**Problem requirements:**
Your task is to copy the stretch of lines in the records below that begins with the line containing "Where should I click to: Start" and ends with the line containing "Task: Click the histogram", exactly as written, with nothing added.
▼▼▼
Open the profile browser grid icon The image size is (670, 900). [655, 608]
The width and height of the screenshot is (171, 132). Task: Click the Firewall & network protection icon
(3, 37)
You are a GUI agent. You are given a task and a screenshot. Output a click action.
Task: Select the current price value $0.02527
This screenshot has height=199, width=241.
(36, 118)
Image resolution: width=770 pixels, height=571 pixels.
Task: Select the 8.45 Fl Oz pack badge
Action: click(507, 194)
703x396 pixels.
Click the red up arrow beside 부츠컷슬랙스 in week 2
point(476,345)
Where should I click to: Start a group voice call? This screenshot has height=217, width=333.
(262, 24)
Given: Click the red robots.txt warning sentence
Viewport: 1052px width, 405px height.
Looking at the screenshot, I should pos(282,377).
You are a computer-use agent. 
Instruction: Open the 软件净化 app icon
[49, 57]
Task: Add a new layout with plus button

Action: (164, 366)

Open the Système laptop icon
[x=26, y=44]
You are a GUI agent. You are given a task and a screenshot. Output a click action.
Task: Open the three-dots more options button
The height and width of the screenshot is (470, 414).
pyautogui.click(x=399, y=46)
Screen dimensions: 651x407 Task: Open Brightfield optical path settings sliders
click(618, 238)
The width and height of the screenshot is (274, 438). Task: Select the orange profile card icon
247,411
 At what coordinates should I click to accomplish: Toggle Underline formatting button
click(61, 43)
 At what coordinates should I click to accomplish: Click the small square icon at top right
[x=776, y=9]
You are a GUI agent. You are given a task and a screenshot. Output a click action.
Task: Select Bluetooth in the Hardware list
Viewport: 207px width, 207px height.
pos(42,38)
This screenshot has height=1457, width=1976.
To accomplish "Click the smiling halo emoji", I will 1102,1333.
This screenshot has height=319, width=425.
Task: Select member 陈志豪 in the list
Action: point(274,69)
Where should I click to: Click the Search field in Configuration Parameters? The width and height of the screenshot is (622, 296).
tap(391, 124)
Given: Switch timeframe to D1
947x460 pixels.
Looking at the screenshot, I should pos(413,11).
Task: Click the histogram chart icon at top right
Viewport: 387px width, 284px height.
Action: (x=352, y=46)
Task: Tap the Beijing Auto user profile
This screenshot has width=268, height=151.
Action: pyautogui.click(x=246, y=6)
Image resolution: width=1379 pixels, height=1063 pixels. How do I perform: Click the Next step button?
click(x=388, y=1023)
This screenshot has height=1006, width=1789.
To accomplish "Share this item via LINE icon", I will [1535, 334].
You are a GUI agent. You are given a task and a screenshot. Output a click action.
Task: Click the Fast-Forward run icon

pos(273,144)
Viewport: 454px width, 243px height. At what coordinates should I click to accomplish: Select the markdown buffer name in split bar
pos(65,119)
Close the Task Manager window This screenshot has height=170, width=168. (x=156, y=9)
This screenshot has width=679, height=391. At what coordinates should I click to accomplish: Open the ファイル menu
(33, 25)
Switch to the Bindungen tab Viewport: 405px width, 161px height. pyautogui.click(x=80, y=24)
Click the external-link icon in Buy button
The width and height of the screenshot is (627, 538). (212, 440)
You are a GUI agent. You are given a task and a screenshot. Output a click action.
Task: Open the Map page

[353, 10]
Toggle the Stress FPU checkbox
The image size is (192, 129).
▲▲▲
**Response below:**
Where should I click to: Start a group voice call? This screenshot has height=217, width=333.
(262, 24)
Given: Click the red robots.txt warning sentence
Viewport: 1052px width, 405px height.
Looking at the screenshot, I should pos(282,377).
You are a computer-use agent. 
Instruction: Open the 软件净化 app icon
[49, 57]
Task: Add a new layout with plus button

Action: (164, 366)

Open the Système laptop icon
[x=26, y=44]
You are a GUI agent. You are given a task and a screenshot. Output a click action.
Task: Open the three-dots more options button
The height and width of the screenshot is (470, 414).
pyautogui.click(x=399, y=46)
Screen dimensions: 651x407 Task: Open Brightfield optical path settings sliders
click(618, 238)
The width and height of the screenshot is (274, 438). Task: Select the orange profile card icon
247,411
 At what coordinates should I click to accomplish: Toggle Underline formatting button
click(61, 43)
 At what coordinates should I click to accomplish: Click the small square icon at top right
[x=776, y=9]
You are a GUI agent. You are given a task and a screenshot. Output a click action.
Task: Select Bluetooth in the Hardware list
Viewport: 207px width, 207px height.
pos(42,38)
This screenshot has height=1457, width=1976.
To accomplish "Click the smiling halo emoji", I will 1102,1333.
This screenshot has height=319, width=425.
Task: Select member 陈志豪 in the list
Action: point(274,69)
Where should I click to: Click the Search field in Configuration Parameters? The width and height of the screenshot is (622, 296).
tap(391, 124)
Given: Switch timeframe to D1
947x460 pixels.
Looking at the screenshot, I should pos(413,11).
Task: Click the histogram chart icon at top right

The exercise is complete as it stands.